“We have tried.”

“We must succeed.”

“Your coachman says to himself: ‘If Mr. Mellen has made five hundred millions of dollars in thirty years, what he can do, I can do. Do you see him doing it? I tell you the man has the gold. He isn’t trying to sell us any secret. All he asks is to be let alone. That is the alarming thing.

“It must be a mine. Where else could so much gold come from?” Mellen’s thoughts were on the source of the gold.

“My dear William, we can account for every ounce of gold produced in the world. There is no mine capable of producing such a quantity secretly.”

“He may have hoarded it; accumulated it for months.”

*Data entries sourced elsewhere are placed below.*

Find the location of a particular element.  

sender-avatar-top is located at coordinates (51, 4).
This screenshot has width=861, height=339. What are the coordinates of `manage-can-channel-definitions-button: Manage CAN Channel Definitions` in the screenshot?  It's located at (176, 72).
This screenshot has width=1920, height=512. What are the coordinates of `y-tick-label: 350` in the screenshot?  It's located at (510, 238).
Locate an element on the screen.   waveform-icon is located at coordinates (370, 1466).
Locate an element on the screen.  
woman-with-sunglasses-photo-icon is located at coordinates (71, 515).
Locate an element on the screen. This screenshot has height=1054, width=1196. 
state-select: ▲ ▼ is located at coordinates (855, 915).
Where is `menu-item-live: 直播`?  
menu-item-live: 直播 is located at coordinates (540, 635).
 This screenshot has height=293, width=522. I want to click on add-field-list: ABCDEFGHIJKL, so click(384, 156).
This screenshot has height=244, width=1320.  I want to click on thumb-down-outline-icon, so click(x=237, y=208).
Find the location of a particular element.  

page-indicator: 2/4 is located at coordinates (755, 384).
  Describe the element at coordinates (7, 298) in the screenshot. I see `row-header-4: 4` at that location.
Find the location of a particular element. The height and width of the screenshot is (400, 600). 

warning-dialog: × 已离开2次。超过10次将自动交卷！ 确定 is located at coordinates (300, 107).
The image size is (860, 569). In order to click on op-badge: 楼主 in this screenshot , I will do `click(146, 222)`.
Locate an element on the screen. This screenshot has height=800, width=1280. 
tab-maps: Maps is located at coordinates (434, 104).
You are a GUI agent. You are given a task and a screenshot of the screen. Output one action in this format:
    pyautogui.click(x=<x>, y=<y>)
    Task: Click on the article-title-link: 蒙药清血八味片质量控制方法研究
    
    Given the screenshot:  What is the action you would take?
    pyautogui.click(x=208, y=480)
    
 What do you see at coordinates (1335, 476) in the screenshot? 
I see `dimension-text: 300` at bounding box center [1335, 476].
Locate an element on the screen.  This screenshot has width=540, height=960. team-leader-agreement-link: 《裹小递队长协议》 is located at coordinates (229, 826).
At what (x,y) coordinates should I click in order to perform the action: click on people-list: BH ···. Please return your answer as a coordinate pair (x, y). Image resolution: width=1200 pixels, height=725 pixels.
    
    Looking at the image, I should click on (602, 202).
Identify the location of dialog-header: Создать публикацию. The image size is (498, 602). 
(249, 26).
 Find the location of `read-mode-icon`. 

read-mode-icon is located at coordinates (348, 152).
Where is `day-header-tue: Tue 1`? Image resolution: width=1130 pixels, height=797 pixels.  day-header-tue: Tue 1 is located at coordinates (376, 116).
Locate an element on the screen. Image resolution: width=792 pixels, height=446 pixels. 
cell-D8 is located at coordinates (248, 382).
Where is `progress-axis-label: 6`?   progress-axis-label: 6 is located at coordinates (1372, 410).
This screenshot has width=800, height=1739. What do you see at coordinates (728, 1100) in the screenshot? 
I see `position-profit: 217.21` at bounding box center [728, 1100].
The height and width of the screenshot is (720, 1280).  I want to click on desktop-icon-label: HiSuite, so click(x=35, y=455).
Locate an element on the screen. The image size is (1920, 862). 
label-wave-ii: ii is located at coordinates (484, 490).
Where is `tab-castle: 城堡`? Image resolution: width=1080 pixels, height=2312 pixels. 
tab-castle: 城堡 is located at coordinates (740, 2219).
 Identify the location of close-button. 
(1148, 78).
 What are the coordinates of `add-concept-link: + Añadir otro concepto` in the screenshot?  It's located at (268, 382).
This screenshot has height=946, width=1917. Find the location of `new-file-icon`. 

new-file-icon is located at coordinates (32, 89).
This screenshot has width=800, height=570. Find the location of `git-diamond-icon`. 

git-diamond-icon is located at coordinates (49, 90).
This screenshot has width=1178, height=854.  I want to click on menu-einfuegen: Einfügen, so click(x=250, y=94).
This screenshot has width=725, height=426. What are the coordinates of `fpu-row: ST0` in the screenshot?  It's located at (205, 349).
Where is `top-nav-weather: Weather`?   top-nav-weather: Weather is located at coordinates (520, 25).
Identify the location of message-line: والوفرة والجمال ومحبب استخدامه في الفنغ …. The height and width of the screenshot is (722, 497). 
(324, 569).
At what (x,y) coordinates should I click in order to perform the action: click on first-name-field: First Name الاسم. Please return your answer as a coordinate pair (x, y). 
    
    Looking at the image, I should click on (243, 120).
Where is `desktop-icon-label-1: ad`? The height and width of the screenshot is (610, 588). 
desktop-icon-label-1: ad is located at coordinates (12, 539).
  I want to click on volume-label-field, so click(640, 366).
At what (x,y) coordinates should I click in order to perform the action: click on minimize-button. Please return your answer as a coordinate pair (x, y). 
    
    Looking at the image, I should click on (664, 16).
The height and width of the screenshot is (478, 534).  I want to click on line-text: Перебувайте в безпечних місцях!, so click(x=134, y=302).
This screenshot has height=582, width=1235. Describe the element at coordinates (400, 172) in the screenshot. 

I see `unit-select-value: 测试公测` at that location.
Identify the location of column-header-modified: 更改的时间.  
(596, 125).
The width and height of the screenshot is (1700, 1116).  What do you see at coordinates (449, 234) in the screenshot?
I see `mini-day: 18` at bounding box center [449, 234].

“If a mine produced a thousand ounces a month We’d know it; and Grinnell has deposited in our bank and others, as far as I have been able to trace, at the rate of a million ounces a month. He is too young to have hoarded it for years. He has no accomplices. That is certain. He visits nobody, but stays home. His father did not leave it to him. He has not unearthed any secret treasure, and, moreover, there never was or could be a hidden treasure of such magnitude. Why, his gold must weigh something like seventy-five tons! Nobody could have given it to him, for nobody had it to give except our bank or the Commercial, and we certainly didn’t. The Assay Office say Grinnel’s is not quite like any of the other bullion that goes to the Assay Office. Its only impurity is a little platinum, and it isn’t always present. We know, within a negligible quantity, where almost every ounce of gold in the world is, and who holds it. There is not a bank or a bullion dealer anywhere whose supply is not known, approximately, to us. It’s my business to know. There’s no mystery about that. The mystery is Grinnell’s gold supply. He cannot store vast quantities in his house. Our men have been in every room in it. Costello, disguised as a driver from the dealers from whom Grinnell buys his chemical supplies, says there is no place for vaults. The only alterations made in the house since Grinnell bought it, that he can see, were to transform the basement into a metallurgical laboratory. We can say almost certainly that the gold is melted in his electric furnace. But all that we know positively is this: NOTHING GOES IN, AND GOLD COMES OUT! Grinnell is making it, I tell you.” The president turned to his morning mail. Mellen stopped him.

“But that is impossible. You know it is.”

“It is a scientific impossibility; but it is also an actual fact. Maybe it isn’t gold at all. But the Assay Office and chemists who have analysed samples I secured from the Assay Office say it is. Where can he get it? Not from a mine outside of New York, for we could easily trace it, no matter how long ago it came. Not from a mine in Thirty-eighth Street, or we’d know it. Not from sea-water. I even had the street torn up in front of Grin-nell’s house under pretence of fixing the gas-main. He can’t get it from the air. The whole thing is impossible. That’s why I’m afraid.”

“If he makes it he must make it out of something,’’ said Mellen controversially.